● **给定数据**
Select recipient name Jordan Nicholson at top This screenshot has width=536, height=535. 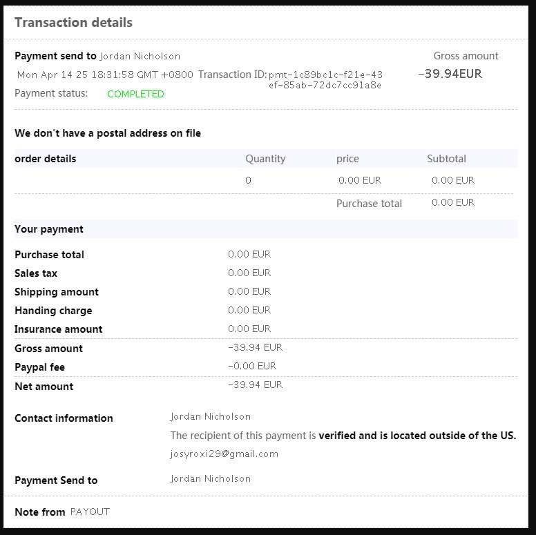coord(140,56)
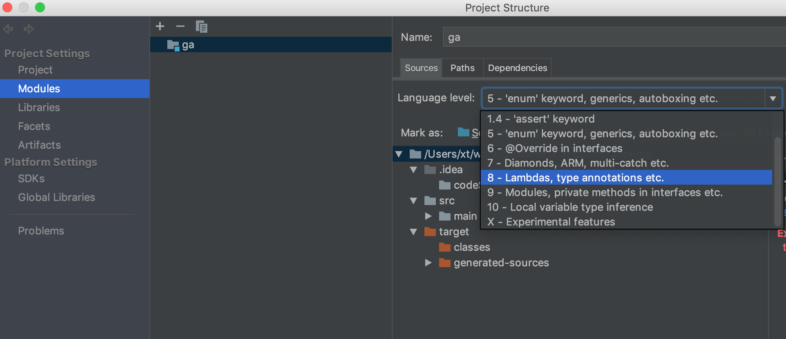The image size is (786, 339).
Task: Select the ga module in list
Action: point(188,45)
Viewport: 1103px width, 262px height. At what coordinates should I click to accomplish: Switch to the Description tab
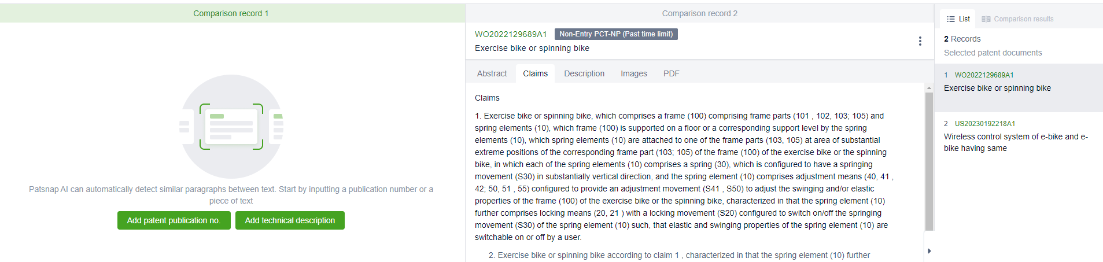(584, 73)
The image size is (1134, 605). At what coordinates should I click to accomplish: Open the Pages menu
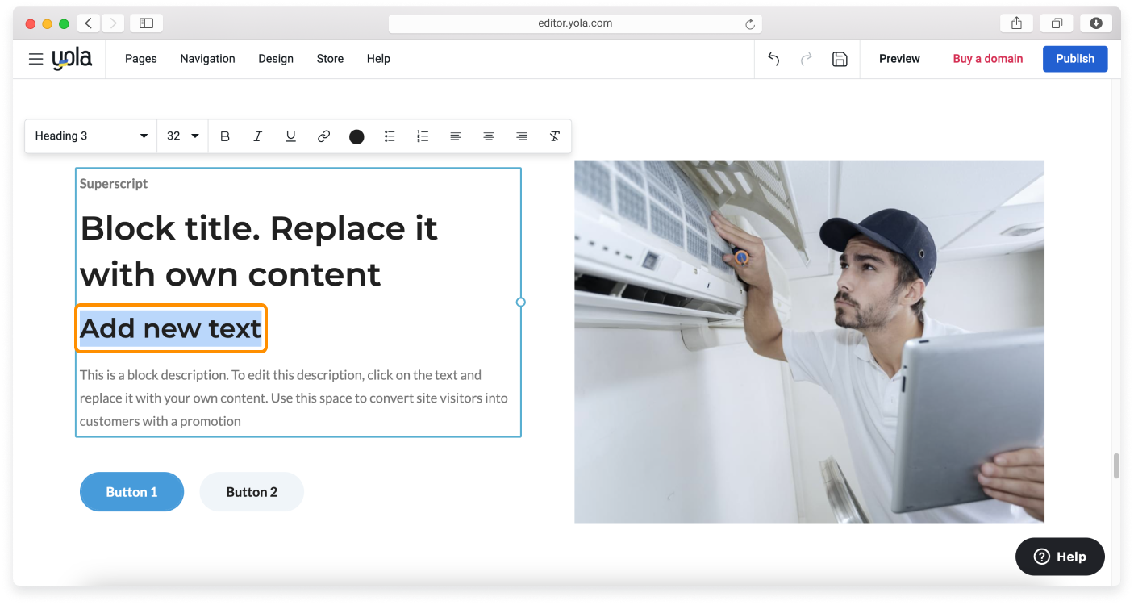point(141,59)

* * *

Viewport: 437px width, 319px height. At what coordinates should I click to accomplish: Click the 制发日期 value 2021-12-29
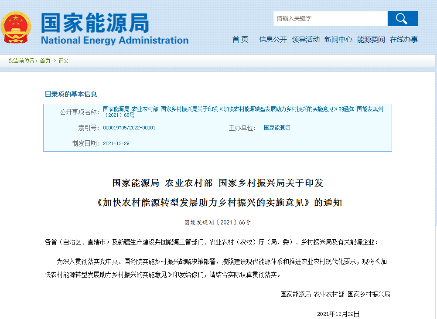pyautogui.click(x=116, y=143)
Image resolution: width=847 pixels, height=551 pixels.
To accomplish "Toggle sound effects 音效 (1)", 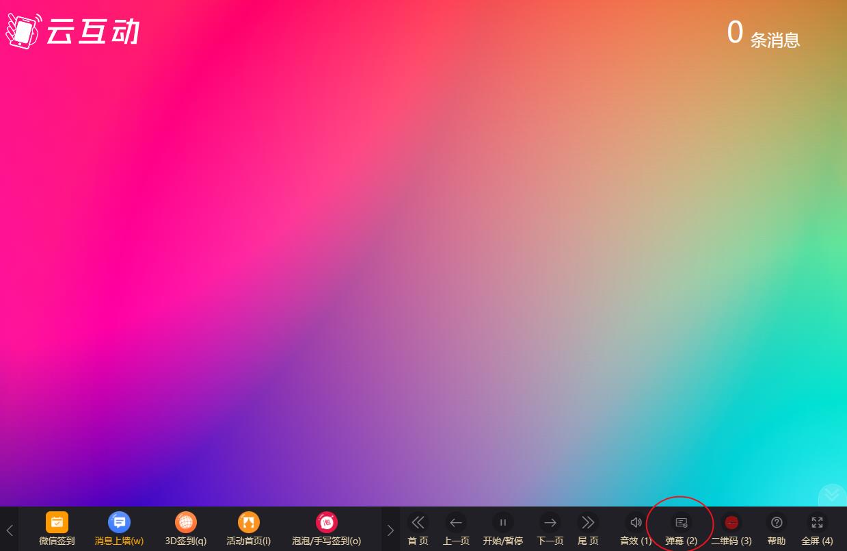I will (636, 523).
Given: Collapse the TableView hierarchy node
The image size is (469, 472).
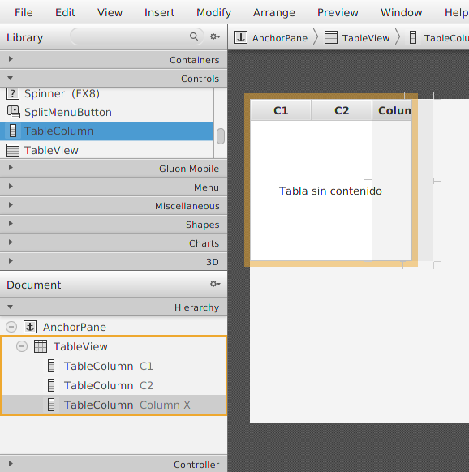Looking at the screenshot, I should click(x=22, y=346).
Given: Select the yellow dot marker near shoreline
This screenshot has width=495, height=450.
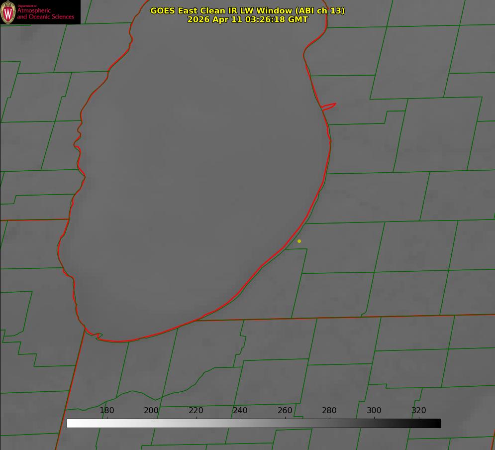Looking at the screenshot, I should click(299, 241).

● **任务要求**
请将从含有“Viewport: 1103px width, 262px”的那一行到含有“point(141,59)”的那一行（两端都包括）输出为 Markdown 表格，列名分别为“序号”和“内容”，空行不计，图片也不要放进去。

● **回答内容**
| 序号 | 内容 |
|---|---|
| 1 | Viewport: 1103px width, 262px height. At what coordinates should I click to accomplish: Switch to the Description tab |
| 2 | (584, 73) |
| 3 | The image size is (1134, 605). At what coordinates should I click to accomplish: Open the Pages menu |
| 4 | point(141,59) |